▶ _What you will do_: Within the entries below, every line containing "ziyaret" is to be copied.

--- Extracted information Enclosed Below ---

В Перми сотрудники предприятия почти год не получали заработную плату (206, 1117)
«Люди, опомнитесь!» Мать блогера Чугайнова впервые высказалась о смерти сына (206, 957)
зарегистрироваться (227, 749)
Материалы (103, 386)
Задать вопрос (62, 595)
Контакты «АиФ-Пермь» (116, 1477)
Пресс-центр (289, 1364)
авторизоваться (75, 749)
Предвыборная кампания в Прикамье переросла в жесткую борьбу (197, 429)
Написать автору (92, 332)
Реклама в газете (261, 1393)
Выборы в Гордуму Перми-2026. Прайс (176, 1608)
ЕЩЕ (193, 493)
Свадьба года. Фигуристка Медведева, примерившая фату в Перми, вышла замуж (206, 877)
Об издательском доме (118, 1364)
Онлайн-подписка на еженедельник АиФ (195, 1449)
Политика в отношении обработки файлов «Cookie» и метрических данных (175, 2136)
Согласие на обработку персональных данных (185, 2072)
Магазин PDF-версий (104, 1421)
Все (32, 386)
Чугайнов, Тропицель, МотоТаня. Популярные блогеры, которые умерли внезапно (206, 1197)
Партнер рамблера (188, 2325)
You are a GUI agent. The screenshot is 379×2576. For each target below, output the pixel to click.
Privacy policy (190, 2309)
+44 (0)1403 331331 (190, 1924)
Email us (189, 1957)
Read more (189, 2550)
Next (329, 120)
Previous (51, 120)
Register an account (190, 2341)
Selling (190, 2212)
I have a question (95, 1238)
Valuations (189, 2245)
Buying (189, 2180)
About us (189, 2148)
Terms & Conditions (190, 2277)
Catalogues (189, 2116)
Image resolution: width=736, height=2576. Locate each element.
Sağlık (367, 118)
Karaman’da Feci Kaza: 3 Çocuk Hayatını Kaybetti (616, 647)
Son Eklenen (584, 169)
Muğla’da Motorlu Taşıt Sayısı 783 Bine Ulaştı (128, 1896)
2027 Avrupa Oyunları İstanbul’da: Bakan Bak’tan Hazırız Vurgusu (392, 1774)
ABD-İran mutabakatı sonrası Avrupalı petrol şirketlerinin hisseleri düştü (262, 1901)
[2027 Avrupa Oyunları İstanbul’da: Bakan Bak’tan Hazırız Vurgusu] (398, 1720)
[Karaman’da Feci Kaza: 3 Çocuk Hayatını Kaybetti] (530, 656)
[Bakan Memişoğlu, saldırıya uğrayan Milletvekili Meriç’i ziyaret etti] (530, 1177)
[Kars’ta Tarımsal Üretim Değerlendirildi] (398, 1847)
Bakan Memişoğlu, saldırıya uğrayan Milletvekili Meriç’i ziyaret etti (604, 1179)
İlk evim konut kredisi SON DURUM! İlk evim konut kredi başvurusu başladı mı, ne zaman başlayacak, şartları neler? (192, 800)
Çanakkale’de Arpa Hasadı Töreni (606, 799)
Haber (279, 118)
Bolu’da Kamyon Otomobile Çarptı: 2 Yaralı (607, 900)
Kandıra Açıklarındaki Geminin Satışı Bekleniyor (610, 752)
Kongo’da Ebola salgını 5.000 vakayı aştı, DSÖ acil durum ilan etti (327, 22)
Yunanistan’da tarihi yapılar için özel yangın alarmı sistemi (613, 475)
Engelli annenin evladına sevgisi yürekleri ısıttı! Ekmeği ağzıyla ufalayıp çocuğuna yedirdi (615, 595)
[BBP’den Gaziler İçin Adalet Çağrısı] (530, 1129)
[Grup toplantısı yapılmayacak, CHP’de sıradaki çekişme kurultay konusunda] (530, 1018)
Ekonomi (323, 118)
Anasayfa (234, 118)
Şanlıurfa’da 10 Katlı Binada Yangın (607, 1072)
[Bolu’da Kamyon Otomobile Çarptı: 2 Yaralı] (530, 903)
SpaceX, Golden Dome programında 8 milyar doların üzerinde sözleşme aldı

--- End of Enclosed Extracted information ---

▶ _Solution_:
[Bakan Memişoğlu, saldırıya uğrayan Milletvekili Meriç’i ziyaret etti] (530, 1177)
Bakan Memişoğlu, saldırıya uğrayan Milletvekili Meriç’i ziyaret etti (604, 1179)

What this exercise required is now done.